Background/Aims: Emerging evidence indicates that microRNA (miR)-340 is downregulated in various human cancers, suggesting that it acts as a tumor suppressor. The aim of the present study was to evaluate the expression and role of miR-340 in human esophageal squamous cell carcinoma (ESCC). Methods: The expression of miR-340 was examined in 64 paired ESCC and adjacent non-tumor tissues by quantitative real time PCR. The effects of miR-340 on ESCC cell proliferation and metastasis were examined by MTT and Matrigel invasion assays. Tumor growth was assessed by subcutaneous inoculation of cells into BALB/c nude mice. Targets of miR-340 were identified by bioinformatics and verified by luciferase reporter assays, quantitative real-time PCR, and western blotting. Results: MiR-340 was significantly downregulated in ESCC tumor tissues compared to adjacent non-tumor tissues and in ESCC cell lines compared to esophageal endothelial cells. Overexpression of miR-340 inhibited ESCC cell growth, colony formation, and invasion, and tumor growth in a xenograft mouse model.

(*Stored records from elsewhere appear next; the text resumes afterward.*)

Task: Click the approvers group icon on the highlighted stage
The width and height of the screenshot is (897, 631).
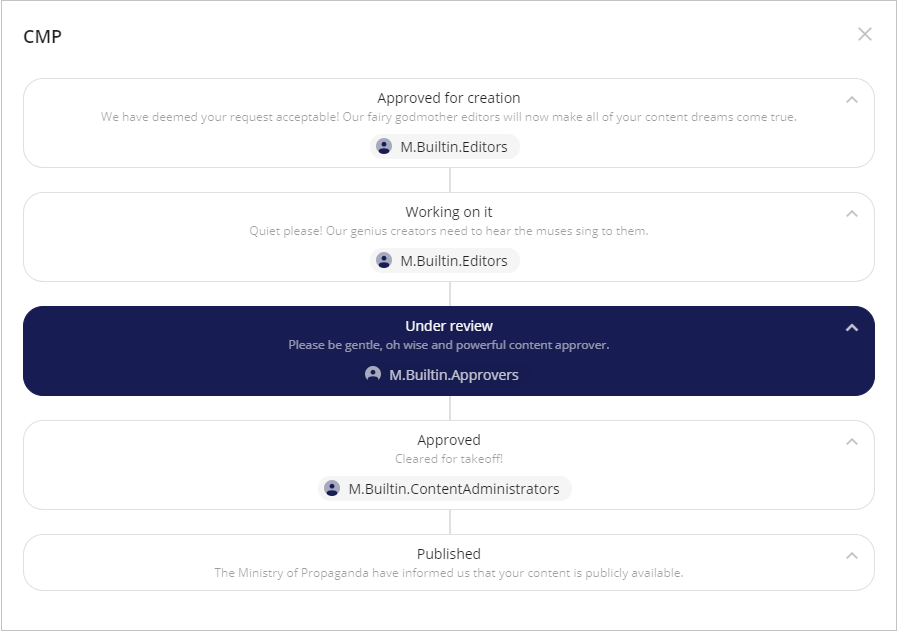Action: 371,374
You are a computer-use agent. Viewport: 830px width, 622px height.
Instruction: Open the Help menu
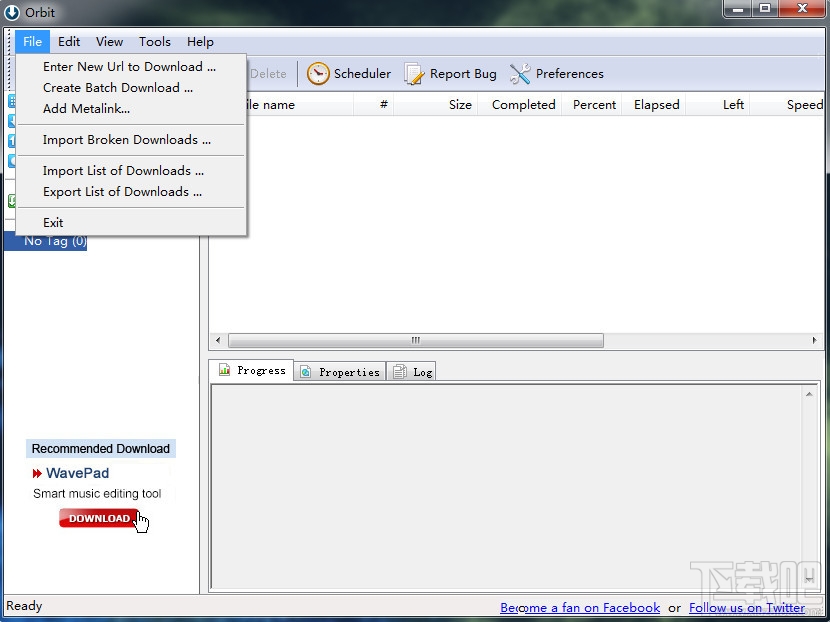coord(199,41)

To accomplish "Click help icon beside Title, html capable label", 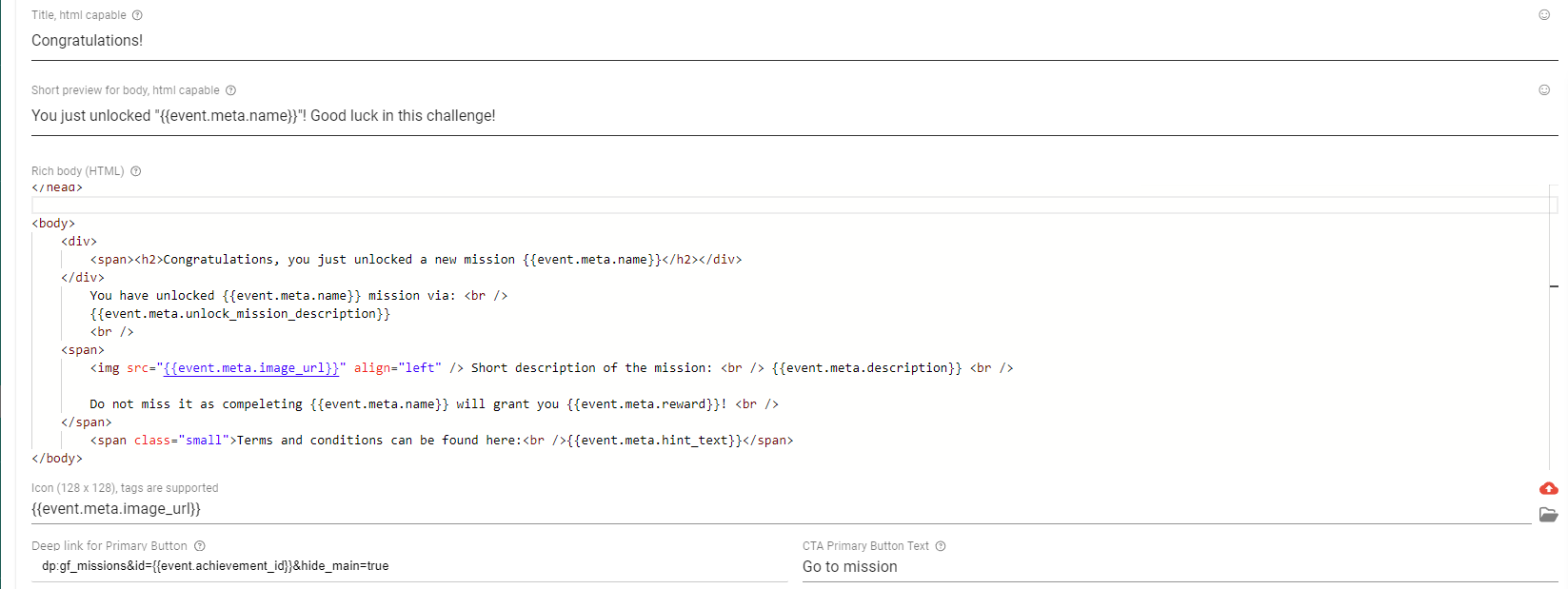I will (x=137, y=15).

PSAT1 was identified as a direct target of miR-340 and its ectopic expression partially reversed the miR-340 mediated inhibition of viability, invasion and EMT in ESCC cells. The expression of miR-340 was negatively correlated with that of PSAT1 in human ESCC samples. Conclusion: MiR-340 functions as a tumor suppressor by modulating the expression of PSAT1 and may contribute to the progression and invasiveness of ESCC.